- _GIVEN INFORMATION_:
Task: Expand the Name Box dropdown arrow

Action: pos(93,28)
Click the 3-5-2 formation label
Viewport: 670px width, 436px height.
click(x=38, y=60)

- _WRITTEN EXERCISE_: Render every line of the listing above as a numbered list, omitting any blank lines.

- _THE SOLUTION_:
1. Task: Expand the Name Box dropdown arrow
2. Action: pos(93,28)
3. Click the 3-5-2 formation label
4. Viewport: 670px width, 436px height.
5. click(x=38, y=60)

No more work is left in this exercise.